Here is what the sample boards look like:
For ease, I made it a single panel, and made the little test modules
snap-offs. The test modules just have simple wiring from each pad to a
set of hole-throughs in the middle, for testing continuity.
There is unfortunately a fabrication error on the PCBs: The little modules have all their cut layer a bit to one side, or perhaps the other layers in there were shifted. I have checked the Gerbers, and it was all correctly aligned there. So I'm guessing PCBWay might have accidentally moved something when setting it up, perhaps with the castellation, thinking that the far end of the PCBs should be castellated, instead of just the sides.
This has a few consequences:
1. Pins 5 and 10 on the little PCB at least have their trace to the hole-throughs cut, so continuity cant best tested over those.
2. The cut-outs for the DIP IC puller to allow the module to be held still while soldering don't work, because the top and bottom edge of the module is misplaced by about half a pin. This wasn't a huge disaster, but did make soldering it on fiddlier than it should have been.
3. Also for desoldering, this means you don't have a nice way to hold the module with the IC puller, while using either a soldering iron or hot air gun to reflow it.
You can see what has happened with the misplaced cuts when the module sits on the carrier board: At one end there is spare PCB, and at the other end, there is only a 1/4 of a hole, instead of a half of a hole!
I did try filing off the excess at the other end to make it possible to use the DIP IC puller, but it didn't really help, as the opposite end was loose, and so it could rotate a bit. But every indication is with that fixed, it should work nicely.

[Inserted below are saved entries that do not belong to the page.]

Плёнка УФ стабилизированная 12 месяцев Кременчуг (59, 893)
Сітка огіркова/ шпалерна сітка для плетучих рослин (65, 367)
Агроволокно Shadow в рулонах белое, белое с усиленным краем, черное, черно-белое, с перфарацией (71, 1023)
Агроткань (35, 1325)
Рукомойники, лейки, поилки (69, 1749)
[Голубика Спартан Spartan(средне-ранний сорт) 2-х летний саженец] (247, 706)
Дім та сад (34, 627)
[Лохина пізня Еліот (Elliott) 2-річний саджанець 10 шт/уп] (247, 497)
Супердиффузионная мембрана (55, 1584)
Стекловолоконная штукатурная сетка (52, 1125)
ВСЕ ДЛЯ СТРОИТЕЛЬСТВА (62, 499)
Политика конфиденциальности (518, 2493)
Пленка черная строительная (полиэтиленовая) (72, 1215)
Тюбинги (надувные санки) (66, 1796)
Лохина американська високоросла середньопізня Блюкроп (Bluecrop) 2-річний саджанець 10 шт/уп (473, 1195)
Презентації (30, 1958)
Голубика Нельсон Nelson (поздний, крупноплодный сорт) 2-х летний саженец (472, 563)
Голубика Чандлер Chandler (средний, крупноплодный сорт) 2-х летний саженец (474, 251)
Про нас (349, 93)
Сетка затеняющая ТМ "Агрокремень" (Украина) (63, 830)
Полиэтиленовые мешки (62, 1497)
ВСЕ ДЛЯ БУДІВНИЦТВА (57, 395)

The only other error I have found so far is a problem of my creation: The wide 20-pin module is too wide for the carrier board footprint, as you can kind of see in this image:
Whereas the other two smaller modules sit nicely over their footprints, the wide one is too wide, and doesn't leave enough of the carrier board pads visible. That will be an easy fix, however.
Time to try soldering it on, including fitting the VCC and GND straps using bits of solder wick. That worked really easily, as the solder wick really wants to connect to the solder, even if it only reflows a little, because of the thermal mass of the carrier board's GND and VCC planes. So that feature is a win!
I ended up with it a bit rotated first time around as you can see above, and so I got to try out the ease of desoldering straight away ;) With the VCC and GND straps not fitted, there was no massive thermal capacity problem, and with a bit of mucking about with my hot air gun, I was able to pull it off again prying it from underneath with a pair of tweezers. I was not at all gentle, and had the hot air set to 350C, which is pretty hot, and it still worked to remove it, without ripping any pads. You can see that some of the pads the solder was only softened, not properly melted when I pried it off, but all the pads still stayed put!
In the process of doing all this, I have learnt that the hole diameter in the castellated pads should be a bit bigger, so that the soldering iron can sit in it easier, to ensure ease of forming the solder joint. Also, for ease of removal, I should reduce the size of the pad on the underside of the modules. The big pad on the top side is good, though, as it allows for continuity testing of the joints super easily using multimeter probes, because the pads are big enough to park the probes on each.
Remounting the module wasn't too hard, although I did learn the hard way, that its much easier if you first wick off the solder lumps from the carrier board pads and the underside of the module, so that it could sit flat on the carrier board again. This is another reason to remove the excess pad size on the underside of the modules.
Once I did that, it was really easy to reseat the module. Holding the soldering iron vertical in the half-hole of the castellation seemed the easiest way to get both parts of the joint hot quickly.
Again, I purposely didn't take too much care with this process, to simulate someone doing this with limited skills, or in an austere environment.
Then it was time to refit the VCC and GND straps. I recycled the saturated bits of solder wick from the process of cleaning the module and carrier pads, so it looks a bit scrappy, but the key point is that all connections have continuity.
The only thing to be careful of when recycling saturated wick like this, is to make sure it sits low enough, that it can't snag on anything sitting above the module PCB level, for example, if we had the carrier board sitting directly behind the battery or screen in the MEGAphone. But its fairly easy to poke it down using a soldering iron.
The final thing to try out was to apply glitter polish, and see how the QR-code style reference points work to make it easier to acquire and compare an image of the glitter over the module. Actually making the image registration software to do this is outside of my scope, but if anyone would like to give it a go, and see how well it works, here are a few images from different angles:
Anyway, the short story is that this module format seems to be workable, and I just need to do a respin at some point with the reduced pad size on the underside of the modules, and fix the width of the wide module. I'll do those two when I design up the first modules (which will probably be DC:DC regulator modules), which will also give some time for me to figure out with PCBWay how the production fault occurred, so that we can avoid it in future.